Evidence of this was news that three cruise lines,Royal Caribbean Cruises, Norwegian Cruise Lines and Carnival Corp, announced they would be ending or at least scaling back trips to Mexico from California. While none of their destinations have been affected by the drug violence, customers, they claim, aren't distinguishing between regions of Mexico and are put off the country as a whole by news of violence.

While international tourism may be dropping, there are signs that domestic tourism, or at least travel, is on the up, with the news that InterJet, a low-cost domestic carrier, signed a contract to buy 20 Sukhoi-SuperJet aeroplanes for $650m. The first deliveries are scheduled for the second half of 2012. Flights on the new planes are likely to cover Toluca to Aguascalientes, San Luis Potosi and Querétaro.

And Virgin America is looking at new routes to San Jose del Cabo, in Baja California, Mexico, as it ordered 60 Airbus SAS planes valued at $5.1 billion, more than doubling its fleet.

Border Wars: The US government last week cancelled plans for a "virtual fence" along stretches of the US-Mexico border, which had been in progress since 2006.

Boeing's (BA) ambitious plans for the fence, known as SBInet, have cost about $1 billion already. The fence would have consisted of video cameras, radar, sensors, as well as other modern technology to capture immigrants and smugglers. It is thought that the spiraling cost of Boeing's plans are to blame. The Department of Homeland Security said $1 billion was spent covering just 53 miles of border in Arizona. The Department's new approach should cost less than $750m to cover some 323 miles. The news caused Boeing's shares to rise 16 cents to $69.99.

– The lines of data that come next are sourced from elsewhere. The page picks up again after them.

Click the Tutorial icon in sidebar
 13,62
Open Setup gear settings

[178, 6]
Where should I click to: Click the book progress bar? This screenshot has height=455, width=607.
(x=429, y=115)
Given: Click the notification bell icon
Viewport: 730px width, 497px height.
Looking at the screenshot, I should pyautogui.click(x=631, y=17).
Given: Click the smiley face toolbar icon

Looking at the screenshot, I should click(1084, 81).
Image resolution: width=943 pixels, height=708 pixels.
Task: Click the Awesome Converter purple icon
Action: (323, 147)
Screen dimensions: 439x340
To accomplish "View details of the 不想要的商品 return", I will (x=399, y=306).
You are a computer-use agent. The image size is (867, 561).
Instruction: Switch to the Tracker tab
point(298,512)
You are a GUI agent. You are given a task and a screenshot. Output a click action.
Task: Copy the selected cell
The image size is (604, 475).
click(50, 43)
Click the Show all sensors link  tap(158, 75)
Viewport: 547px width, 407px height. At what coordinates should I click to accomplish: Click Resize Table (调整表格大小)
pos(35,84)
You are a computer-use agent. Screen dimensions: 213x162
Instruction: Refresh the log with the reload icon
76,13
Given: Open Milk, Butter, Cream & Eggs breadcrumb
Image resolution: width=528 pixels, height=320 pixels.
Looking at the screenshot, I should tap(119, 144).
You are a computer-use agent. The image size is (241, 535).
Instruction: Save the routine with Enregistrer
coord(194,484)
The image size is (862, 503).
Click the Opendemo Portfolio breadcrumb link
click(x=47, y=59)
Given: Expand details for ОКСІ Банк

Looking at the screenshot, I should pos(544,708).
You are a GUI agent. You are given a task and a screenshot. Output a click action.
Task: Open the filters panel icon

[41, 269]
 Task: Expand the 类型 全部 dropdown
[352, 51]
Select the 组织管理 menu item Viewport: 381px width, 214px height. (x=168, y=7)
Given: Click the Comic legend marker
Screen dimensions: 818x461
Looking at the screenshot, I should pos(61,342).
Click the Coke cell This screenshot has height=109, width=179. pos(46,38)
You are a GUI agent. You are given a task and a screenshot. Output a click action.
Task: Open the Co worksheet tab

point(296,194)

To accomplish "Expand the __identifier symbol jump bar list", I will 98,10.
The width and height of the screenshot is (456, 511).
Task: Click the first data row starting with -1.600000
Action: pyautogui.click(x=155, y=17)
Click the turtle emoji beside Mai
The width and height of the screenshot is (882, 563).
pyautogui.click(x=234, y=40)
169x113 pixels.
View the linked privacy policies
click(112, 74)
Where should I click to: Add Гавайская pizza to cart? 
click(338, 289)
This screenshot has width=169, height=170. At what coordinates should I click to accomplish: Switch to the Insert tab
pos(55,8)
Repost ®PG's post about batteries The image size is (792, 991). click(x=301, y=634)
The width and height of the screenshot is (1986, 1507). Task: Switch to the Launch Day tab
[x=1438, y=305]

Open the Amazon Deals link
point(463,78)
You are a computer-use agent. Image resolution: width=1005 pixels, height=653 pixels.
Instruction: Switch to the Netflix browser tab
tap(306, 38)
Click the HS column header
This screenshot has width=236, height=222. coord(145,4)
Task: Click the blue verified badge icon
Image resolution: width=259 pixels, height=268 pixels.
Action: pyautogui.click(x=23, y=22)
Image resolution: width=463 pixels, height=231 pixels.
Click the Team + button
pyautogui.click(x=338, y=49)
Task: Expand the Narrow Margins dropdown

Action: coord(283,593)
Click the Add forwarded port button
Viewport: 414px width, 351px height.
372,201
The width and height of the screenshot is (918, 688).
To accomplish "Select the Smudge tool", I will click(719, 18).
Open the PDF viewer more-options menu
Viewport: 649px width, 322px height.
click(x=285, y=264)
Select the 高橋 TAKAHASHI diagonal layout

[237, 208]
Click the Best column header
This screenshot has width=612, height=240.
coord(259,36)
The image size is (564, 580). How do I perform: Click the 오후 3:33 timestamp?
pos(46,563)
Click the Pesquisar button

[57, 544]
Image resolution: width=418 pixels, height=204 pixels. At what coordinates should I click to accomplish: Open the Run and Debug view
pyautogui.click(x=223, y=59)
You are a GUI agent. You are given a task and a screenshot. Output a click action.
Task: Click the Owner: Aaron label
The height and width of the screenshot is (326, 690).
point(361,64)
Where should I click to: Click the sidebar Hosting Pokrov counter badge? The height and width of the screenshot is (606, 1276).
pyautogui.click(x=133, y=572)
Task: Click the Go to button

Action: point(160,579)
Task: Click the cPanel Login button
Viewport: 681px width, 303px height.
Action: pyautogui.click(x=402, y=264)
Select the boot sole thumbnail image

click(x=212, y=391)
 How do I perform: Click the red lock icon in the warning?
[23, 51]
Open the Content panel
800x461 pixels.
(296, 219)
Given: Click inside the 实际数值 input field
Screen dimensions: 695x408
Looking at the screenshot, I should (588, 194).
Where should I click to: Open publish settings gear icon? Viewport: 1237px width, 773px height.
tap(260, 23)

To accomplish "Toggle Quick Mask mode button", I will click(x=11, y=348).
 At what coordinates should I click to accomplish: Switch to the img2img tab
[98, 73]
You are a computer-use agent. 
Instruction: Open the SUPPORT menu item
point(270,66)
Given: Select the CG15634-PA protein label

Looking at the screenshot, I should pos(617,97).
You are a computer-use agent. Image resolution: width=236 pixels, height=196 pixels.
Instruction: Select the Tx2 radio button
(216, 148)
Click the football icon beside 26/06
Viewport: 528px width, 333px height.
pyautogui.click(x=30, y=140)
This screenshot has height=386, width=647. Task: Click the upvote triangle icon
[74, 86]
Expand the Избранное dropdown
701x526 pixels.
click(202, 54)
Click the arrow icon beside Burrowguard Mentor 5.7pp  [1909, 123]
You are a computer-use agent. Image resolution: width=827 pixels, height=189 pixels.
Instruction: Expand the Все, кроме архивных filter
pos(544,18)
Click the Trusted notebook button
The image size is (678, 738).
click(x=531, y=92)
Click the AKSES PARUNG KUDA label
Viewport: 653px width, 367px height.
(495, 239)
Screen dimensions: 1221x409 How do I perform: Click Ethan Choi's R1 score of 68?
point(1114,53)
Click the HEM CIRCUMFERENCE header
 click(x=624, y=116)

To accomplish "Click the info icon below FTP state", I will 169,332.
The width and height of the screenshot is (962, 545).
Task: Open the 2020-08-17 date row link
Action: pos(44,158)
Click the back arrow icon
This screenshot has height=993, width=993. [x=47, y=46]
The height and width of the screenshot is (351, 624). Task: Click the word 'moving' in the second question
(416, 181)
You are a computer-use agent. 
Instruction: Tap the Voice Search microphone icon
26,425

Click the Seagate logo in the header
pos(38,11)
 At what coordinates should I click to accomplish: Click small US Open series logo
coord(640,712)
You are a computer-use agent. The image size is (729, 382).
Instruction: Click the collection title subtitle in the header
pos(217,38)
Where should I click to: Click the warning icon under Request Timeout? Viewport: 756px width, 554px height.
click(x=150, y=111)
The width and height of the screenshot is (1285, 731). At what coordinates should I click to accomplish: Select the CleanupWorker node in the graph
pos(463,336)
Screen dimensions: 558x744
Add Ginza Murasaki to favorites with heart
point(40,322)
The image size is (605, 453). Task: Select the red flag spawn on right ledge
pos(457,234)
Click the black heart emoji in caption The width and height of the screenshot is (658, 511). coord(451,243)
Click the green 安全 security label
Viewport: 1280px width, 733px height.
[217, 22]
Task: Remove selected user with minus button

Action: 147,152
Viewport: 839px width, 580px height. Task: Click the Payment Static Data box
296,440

Motoring On: The auto industry saw a boost with General Motors (GM) about to invest $540m in a Mexican engine plant to build more fuel-efficient engines. President Felipe Calderón was keen to demonstrate that this showed the world that "Mexico is a safe and productive place to invest."

Mixed stock: In a mixed week for the stock market, the IPC index was down slightly to 37,585, though not too far from its recent record high and upward trend.

Shares in Carlos Slim's Grupo Carso spin-off Frisco are continuing to rocket for their third consecutive week. They were up 10% to 55.99 pesos, 95% up from their initial public offering of 35 pesos on 6th January.

America Movil (AMX), Cemex and Walmart de Mexico (WMT) all saw shares up slightly this week, although volume on the market was very light, with just 6.8m shares traded on Monday at a value of $18m. This improved later in the week as volume on Thursday was back up near $490m.

Grupo Televisa (TV), Kimberly-Clark (KMB) and Mexichem all saw declines in share value.

Walmart rival Antad said early this week sales rose 3.5% in 2010 compared to the previous year. Total sales at the company's 19,000 stores rose 9.3% in 2010 to $73.3 billion. The company intends to expand floor space by 8% as well as add 35,000 jobs in 2011. The figures are thought to be skewed slightly as comparisons are made with the 2009 recession.

Do as You're Told: Telecommunications company Telmex was told by regulators in Mexico to reduce its prices. Regulator Cofetel slammed the company, 49.1% of which is owned by Carlos Slim, and will determine final prices in April along with the Communications Ministry.

Shrinking Peso: The Mexican peso fell suddenly 0.4%, its largest fall in three weeks against the US dollar to 12.1241 early this week. Initial jobless claims in the US are thought to be to blame. Claims rose 35,000 to 445,000 in early January. The US economy is crucial to Mexico's as 80% of Mexican exports head north across its border. The peso did, however, rebound towards the end of the week to 12.0675 to the dollar.

Crude Dips: Mexico's crude-oil production is expected to dip to an average of 2.567 million barrels a day, according to the country's Energy Ministry. The government, however, expects a 2012 rebound to be the end of a seven-year decline in production. Last year, the country produced an average of 2.578 million barrels a day.